Pour la première fois en Espagne, un employé vient d’être licencié pour usage abusif du mail. Les syndicats crient au scandale, sur fond de polémique politique.
Entre le 7 octobre et le 19 novembre 1999, Gregorio Gímenez, cadre de la Deutsche Bank à Barcelone, a envoyé 140 mails personnels à 298 destinataires depuis son poste de travail. Soit 11 mails par jour. Résultat : viré. Un licenciement confirmé le 14 novembre 2000 par le Tribunal supérieur de justice de Catalogne (TSJC). Motif : "Usage à des fins personnelles du courrier électronique pendant les horaires de travail." La Deutsche Bank avait pourtant prévenu ses salariés : interdiction d’envoyer des mails persos depuis son bureau.

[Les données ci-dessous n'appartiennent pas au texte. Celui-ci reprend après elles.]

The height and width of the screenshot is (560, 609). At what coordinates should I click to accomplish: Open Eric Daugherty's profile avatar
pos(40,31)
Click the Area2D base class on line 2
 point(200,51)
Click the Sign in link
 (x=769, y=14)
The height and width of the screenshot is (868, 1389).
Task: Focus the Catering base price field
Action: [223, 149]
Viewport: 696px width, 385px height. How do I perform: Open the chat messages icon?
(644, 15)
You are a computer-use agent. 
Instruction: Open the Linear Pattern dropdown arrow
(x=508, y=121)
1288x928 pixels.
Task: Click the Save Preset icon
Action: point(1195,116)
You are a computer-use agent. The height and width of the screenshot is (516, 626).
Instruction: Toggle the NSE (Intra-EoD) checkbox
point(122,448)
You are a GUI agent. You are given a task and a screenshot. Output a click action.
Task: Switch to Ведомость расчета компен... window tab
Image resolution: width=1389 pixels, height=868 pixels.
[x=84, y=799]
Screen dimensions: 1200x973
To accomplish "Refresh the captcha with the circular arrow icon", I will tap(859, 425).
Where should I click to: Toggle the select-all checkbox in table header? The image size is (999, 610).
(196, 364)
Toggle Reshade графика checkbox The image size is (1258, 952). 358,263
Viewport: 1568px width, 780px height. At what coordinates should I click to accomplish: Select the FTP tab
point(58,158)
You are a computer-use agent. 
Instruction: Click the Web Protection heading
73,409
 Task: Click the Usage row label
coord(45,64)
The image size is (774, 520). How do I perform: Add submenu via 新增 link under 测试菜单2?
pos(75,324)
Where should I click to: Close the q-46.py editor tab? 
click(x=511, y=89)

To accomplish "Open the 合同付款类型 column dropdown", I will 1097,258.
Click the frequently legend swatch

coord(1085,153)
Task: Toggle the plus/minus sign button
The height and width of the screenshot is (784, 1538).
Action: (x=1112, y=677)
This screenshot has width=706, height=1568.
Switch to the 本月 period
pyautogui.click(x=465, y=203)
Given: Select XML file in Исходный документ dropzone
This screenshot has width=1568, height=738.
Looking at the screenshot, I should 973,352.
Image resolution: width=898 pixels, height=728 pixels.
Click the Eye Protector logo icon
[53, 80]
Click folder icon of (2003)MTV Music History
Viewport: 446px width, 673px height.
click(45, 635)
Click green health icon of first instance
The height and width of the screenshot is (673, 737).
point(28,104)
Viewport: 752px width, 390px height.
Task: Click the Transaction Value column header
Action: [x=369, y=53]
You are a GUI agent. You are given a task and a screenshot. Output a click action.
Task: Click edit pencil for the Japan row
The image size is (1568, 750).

C’est la première fois qu’un tribunal espagnol rend une telle décision, qui risque fort de faire jurisprudence car aucune loi n’est en vigueur à ce sujet en Espagne. Les juges ont également justifié la surveillance des boîtes électroniques des salariés par leur employeur.
Polémique politique
Plusieurs syndicats ont protesté contre cette décision. Pour Manel García Biel, porte-parole de la branche catalane des Commissions ouvrières, le plus important syndicat espagnol avec 800 000 adhérents), "il est inadmissible qu’une entreprise surveille les mails de ses employés. Même si, pour le moment, il y a un vide juridique à ce sujet, il s’agit avant tout de la protection de la vie privée". Manel García Bel précise toutefois qu’un abus dans l’utilisation de la messagerie électronique de sa société doit être sanctionné. Quant à José Antonio Gerona, vice-secrétaire de l’Union générale des travailleurs (UGT) de Catalogne, "si l’employeur peut lire les mails de ses salariés, on va en arriver à ce que ces derniers, se sachant surveillés, n’utilisent plus le courrier électronique, ce qui peut porter préjudice à la société".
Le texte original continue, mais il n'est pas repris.